Both my work and my life has taught me (over and over and over again) that in these periods of darkness, we have three choices.

  1. We can deny and resist against the hard realities, refusing to accept difficult truths and tough circumstances, acting as if nothing is happening and burying the emotional pain.
  2. We can hurry through the darkness, pushing through to the other side.
  3. We can sit with what is. Not liking it but finding both ways to deal creatively with it. We can sit with it long enough to enable the situation to teach us, to strengthen us, to make us more resilient.

My life experience has been that it has been those times where I fully accepted and dealt with the tough stuff the miracle occurred. The darkness transformed me, shaped me, taught me valuable lessons. Looking back at all those tough spots, I would not want to repeat them, but I also would not want to have lost the things that they taught me.

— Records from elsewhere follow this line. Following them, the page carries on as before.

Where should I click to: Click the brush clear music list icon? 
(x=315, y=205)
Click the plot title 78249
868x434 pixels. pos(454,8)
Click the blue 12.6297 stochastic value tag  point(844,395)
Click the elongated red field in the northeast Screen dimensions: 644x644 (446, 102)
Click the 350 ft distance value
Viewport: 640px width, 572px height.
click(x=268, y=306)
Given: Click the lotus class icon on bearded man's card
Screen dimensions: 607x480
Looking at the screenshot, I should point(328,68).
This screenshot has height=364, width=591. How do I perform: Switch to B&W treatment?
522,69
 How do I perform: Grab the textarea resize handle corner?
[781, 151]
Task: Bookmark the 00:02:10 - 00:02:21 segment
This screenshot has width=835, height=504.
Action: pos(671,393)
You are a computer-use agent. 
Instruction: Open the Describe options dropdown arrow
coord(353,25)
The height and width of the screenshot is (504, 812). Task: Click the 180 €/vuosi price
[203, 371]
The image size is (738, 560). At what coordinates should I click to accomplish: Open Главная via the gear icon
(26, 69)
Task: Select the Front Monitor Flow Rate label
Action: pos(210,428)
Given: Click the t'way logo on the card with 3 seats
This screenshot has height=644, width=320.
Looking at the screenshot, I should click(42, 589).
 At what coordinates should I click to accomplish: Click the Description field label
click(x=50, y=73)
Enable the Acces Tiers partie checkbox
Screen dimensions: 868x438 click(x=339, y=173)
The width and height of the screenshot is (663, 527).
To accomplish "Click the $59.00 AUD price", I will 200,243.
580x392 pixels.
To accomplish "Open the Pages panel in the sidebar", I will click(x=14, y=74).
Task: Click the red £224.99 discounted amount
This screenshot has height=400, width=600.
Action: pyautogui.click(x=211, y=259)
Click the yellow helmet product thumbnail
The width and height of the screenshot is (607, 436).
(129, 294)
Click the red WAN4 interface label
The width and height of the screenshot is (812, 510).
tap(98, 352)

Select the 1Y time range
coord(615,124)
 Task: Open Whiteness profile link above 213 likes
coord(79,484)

For it is in darkness that we learn to appreciate the light. For it is in the darkness that growth and transformation occur. It is in these times of disruption and “not normal” that we can explore what it is that we want to shed and what it is that we want to carry forward.

So in this holiday season of 2020 I hope that you and your loved ones stay safe. I hope you find new and meaningful ways to celebrate this passage from darkness to light. And I hope that the gift in this holiday season of 2020 is each of us finding ways to capture our own learning, to find creative ways to capture the spirit of the holiday, and to emerge transformed and knowing that we can create and claim our own lights.